Information Age Government

Category: Blog

Leading with Self: The personal leadership statement

What it was:

A talk, group and individual exercise led by Dionne Corradine. This was part of the Deputy Director Leadership Programme held in London on 16 and 17 September 2019.


What I learned:

A personal leadership statement can help crystallise your leadership style, your aspirations, and what you offer to the people you work with. It can also be used as part of your objectives and to measure your progress.

A personal leadership statement takes time to develop and should be considered a work in progress – it can be a blend of where you are and where you want to be.  It should answer the question “Why should anyone be led by me?”

We conducted a brief exercise to generate a first-draft personal leadership statement.  Here is my draft:

PERSONAL LEADERSHIP STATEMENT – Ten-minute draft

What do I stand for?

  • The power of science, technology and information to do public good
  • The Integrity, impartiality and objectivity of the Civil Service
  • Experimentation and taking decisions based on evidence
  • The importance of collaboration 
  • Development and growth for all

Why follow me?
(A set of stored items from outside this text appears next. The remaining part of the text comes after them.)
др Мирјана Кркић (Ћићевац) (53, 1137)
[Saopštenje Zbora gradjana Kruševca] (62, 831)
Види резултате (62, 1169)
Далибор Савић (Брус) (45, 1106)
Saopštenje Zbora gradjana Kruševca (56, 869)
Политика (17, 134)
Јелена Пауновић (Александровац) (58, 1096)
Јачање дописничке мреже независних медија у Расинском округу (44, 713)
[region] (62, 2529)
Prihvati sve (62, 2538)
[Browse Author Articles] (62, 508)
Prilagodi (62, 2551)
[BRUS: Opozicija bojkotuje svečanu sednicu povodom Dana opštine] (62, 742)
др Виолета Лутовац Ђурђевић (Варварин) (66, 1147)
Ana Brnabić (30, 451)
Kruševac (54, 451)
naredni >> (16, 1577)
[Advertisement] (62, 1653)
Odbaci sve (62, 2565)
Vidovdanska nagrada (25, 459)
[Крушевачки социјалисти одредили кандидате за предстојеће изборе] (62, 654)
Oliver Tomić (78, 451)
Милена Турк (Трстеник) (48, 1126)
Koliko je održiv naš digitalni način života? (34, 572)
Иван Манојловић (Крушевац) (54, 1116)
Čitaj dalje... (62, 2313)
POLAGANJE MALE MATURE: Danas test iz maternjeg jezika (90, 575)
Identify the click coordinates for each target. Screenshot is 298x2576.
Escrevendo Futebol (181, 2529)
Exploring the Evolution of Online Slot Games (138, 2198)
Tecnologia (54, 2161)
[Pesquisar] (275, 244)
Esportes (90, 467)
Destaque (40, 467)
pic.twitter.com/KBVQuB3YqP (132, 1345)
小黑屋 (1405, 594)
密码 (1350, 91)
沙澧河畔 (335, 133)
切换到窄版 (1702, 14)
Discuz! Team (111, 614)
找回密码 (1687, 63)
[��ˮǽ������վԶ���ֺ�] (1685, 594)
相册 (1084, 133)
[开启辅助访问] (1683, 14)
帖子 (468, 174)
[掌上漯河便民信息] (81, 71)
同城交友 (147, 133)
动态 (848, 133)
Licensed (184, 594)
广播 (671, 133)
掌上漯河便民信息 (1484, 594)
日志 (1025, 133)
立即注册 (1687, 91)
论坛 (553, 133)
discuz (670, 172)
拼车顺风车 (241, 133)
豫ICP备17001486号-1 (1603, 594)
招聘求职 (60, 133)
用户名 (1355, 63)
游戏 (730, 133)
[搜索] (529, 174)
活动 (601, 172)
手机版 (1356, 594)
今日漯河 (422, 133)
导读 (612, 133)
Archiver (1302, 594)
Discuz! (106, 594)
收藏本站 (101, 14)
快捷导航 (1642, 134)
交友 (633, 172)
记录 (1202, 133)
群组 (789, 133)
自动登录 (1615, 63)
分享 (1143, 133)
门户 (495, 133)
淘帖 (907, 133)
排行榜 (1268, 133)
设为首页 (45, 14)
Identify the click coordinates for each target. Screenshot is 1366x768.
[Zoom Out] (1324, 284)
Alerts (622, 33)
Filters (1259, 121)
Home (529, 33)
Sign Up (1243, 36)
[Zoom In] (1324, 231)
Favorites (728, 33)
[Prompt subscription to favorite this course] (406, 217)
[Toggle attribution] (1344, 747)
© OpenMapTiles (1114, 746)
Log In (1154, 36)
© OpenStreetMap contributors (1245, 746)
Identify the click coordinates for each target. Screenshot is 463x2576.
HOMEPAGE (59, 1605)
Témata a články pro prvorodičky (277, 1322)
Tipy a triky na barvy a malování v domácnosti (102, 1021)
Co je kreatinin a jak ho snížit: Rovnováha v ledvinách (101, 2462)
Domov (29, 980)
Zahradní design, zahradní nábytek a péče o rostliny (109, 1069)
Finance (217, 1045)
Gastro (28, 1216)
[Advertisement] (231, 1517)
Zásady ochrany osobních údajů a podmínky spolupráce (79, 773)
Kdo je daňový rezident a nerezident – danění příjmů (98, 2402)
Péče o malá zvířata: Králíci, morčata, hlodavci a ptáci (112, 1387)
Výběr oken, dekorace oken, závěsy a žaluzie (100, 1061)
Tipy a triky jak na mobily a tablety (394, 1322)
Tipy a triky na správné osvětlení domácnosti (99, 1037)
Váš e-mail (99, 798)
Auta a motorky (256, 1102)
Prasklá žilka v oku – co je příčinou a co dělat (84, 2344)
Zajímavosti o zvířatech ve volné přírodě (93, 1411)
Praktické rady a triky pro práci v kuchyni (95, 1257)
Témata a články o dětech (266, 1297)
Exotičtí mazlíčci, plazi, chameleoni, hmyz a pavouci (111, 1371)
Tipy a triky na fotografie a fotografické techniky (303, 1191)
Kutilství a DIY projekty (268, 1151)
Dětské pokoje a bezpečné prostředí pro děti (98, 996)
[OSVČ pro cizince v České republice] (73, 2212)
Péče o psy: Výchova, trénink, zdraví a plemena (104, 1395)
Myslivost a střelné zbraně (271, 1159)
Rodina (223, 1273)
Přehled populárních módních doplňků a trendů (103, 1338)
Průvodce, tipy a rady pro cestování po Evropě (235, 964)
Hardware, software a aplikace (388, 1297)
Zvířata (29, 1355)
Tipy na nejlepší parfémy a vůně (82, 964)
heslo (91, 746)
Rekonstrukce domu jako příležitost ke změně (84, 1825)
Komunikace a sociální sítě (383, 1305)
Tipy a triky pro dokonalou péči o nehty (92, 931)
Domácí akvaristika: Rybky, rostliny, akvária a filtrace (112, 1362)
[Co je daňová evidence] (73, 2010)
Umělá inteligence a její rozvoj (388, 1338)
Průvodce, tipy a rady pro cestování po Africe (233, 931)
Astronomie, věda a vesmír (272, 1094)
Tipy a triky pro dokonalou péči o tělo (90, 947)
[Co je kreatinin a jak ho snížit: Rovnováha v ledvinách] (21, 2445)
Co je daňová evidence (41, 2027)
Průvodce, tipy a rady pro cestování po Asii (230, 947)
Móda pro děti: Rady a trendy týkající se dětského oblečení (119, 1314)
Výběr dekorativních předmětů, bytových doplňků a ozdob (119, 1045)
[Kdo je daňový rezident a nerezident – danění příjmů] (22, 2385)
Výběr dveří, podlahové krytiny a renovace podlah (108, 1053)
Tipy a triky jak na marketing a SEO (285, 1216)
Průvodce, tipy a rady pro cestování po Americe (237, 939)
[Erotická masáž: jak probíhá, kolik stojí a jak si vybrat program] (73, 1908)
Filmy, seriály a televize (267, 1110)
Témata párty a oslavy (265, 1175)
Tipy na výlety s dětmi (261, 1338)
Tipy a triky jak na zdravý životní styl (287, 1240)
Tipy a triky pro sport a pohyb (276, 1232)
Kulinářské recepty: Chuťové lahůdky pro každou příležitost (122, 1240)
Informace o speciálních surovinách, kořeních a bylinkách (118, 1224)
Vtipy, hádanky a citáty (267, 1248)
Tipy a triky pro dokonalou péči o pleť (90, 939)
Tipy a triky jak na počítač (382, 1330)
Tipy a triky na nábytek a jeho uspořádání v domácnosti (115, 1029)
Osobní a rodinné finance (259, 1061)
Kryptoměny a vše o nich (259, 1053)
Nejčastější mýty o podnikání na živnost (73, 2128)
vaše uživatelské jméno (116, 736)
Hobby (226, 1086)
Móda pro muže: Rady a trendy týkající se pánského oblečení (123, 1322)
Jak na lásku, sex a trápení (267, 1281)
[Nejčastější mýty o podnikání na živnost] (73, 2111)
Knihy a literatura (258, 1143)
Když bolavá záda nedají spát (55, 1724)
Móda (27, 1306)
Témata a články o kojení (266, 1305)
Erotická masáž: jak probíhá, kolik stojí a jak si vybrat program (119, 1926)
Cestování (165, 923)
Because I am:

  • Inspiring:
    • Try to see where the future is going and get there early
    • Always work collaboratively, cohering teams into action
    • Work to set a compelling vision and concepts 
    • Work to engage people and stakeholders in that vision
  • Confident:
    • Enjoy communicating, engaging and influencing
    • See and do things differently
    • Practice open leadership, working out loud and being open to feedback 
    • Volunteer and step in when things are going wrong
    • Try to influence thinking outside my area
    • Aim to be aware of myself, my impact and be reflective
  • Empowering:
    • Create a team that’s fun, supportive, loyal to each other
    • Keep myself and my team at the leading edge, by driving change and developing forward-leaning skills
    • Try to help my team achieve their development dreams
    • Encourage and reward reasonable challenge, listen to evidence
    • Enable teams to do new things in new ways

Things I’m trying to be better at:

  • Servant leadership
  • Planning and managing the pipeline of work
  • Staying always a leader, not a manager or operator 
  • Maintain technical skills and being an intelligent customer 
  • Coaching and mentoring my team leaders
  • Maintaining and growing my and my team’s networks

What I will aim to do differently as a result:

  • Develop the statement above and then try to live it!
  • Bake my leadership statement into my personal objectives
  • Build in review / reminder points
  • Consider ways to test my performance against the statement
  • Get hold of the speaker’s slides for this session as they contained lots of useful thinking.

Meta: developing this blog

A quick post on developing the blog:

  • I’m slowly adding my notes from earlier learning opportunities – mainly these are notes from formal talks and lectures.
  • Turns out I have been capturing these notes on and off since 2010 so might take me a while to get up to speed
  • I’m trying to date the entries as per when the learning happened… so in some cases the entry date and publication date will be adrift by many years!
  • Soon I hope to start adding in more general learning points, for example personal reflections or post-activity retrospectives
  • I might also adopt a looser approach to capturing learning as I go  *tips hat to Weeknotes*
  • As you can see I’ve stripped out any bells and whistles and gone for simplicity, readability and focus on written content.
  • And – if you’re interested, I use a full WP install on some personal hosting provided by TSOhost.  Currently a vanilla install of the “First” theme by Themehaus but I’ll probably start tinkering with the code of that at some point.

Sharing my learning

I’m planning to start sharing my learning in this site – so that over time it builds into a record of learning that I can refer back to. I’ll also try to tag and label it so that it can potentially be useful to other people!

I’ve been capturing my learning for a while, and have found it useful to use the following simple format:

* What it was (description of the learning)
* What I learned (the key point I took away)
* What I will aim to do differently as a result (if possible)

There’s quite a backlog of stuff to publish so it will take me time to get through it.

Some things worth noting:
* I appreciate that some courses (etc) can contain copyright information (and it isn’t always obvious what is / is not protected at the time) so if you think I’ve inadvertently reproduced something without sufficient permission or attribution, please contact me and I’ll happily take it down.
* The lessons I capture from talks (etc.) are absolutely not intended to be direct quotes from the individuals giving the talks – instead they are a summary of what I learned.